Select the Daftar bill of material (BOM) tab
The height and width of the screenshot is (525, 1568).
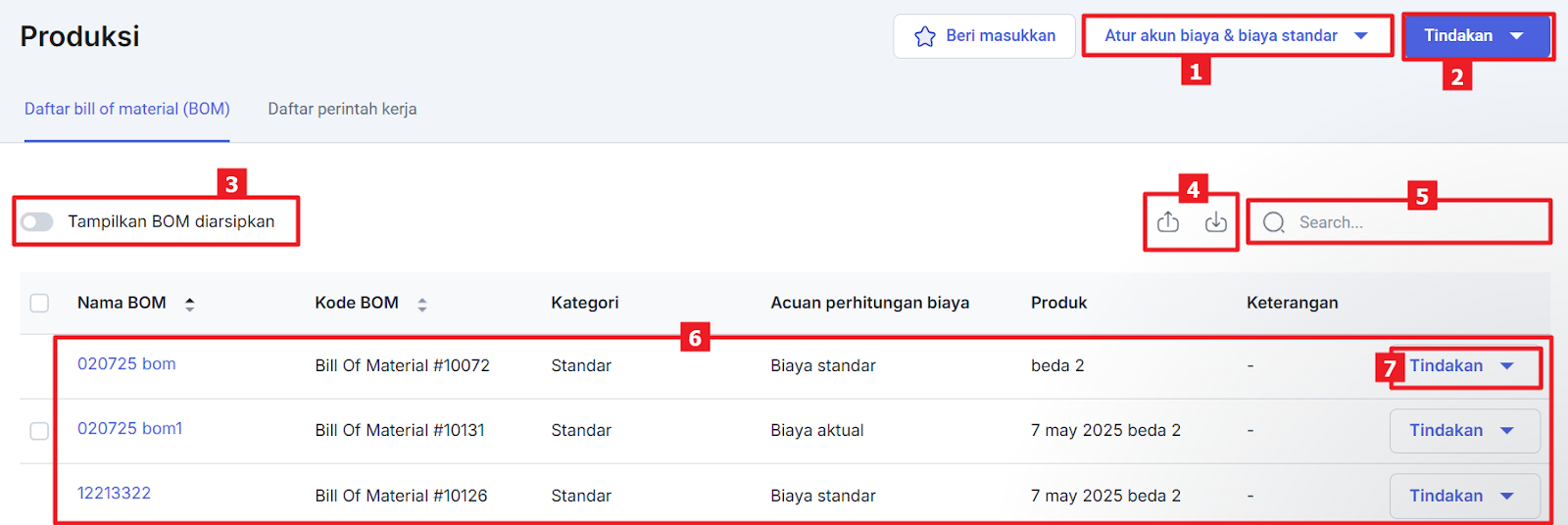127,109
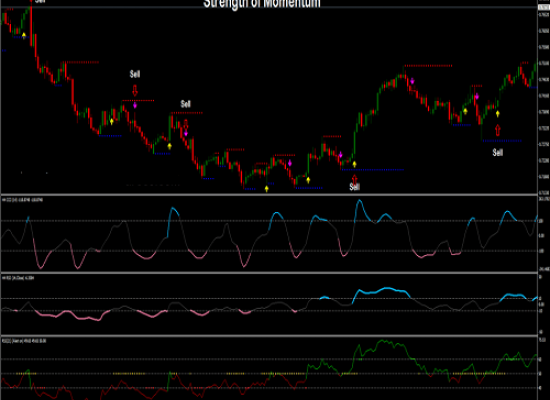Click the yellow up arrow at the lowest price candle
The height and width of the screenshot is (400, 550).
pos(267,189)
________________
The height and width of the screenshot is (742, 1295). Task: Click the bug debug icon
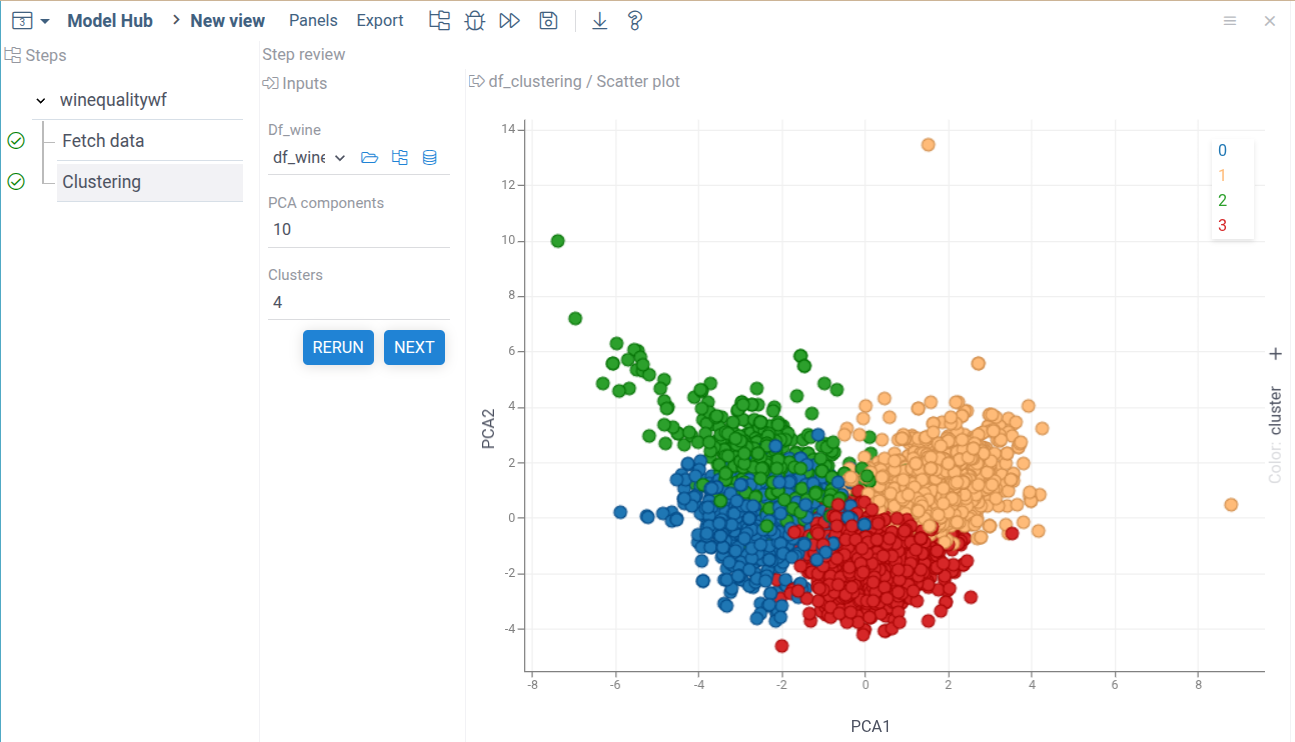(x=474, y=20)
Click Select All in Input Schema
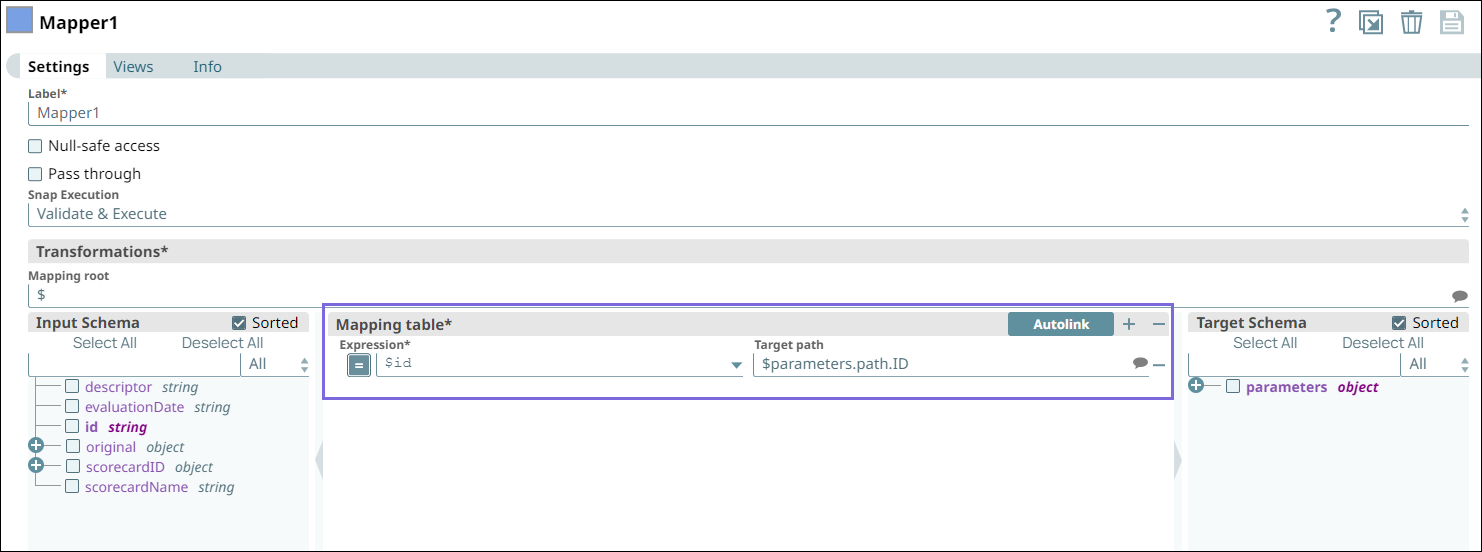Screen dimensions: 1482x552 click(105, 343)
________________
Format the data starting at the line containing "Select the Daftar bill of material (BOM) tab" and ending at the line containing "pos(267,189)" as a JSON list of strings, one string per line with blank lines omitted. Leave the pictures out.

[
  "Select the Daftar bill of material (BOM) tab",
  "The height and width of the screenshot is (525, 1568).",
  "127,109",
  "Click the yellow up arrow at the lowest price candle",
  "The height and width of the screenshot is (400, 550).",
  "pos(267,189)"
]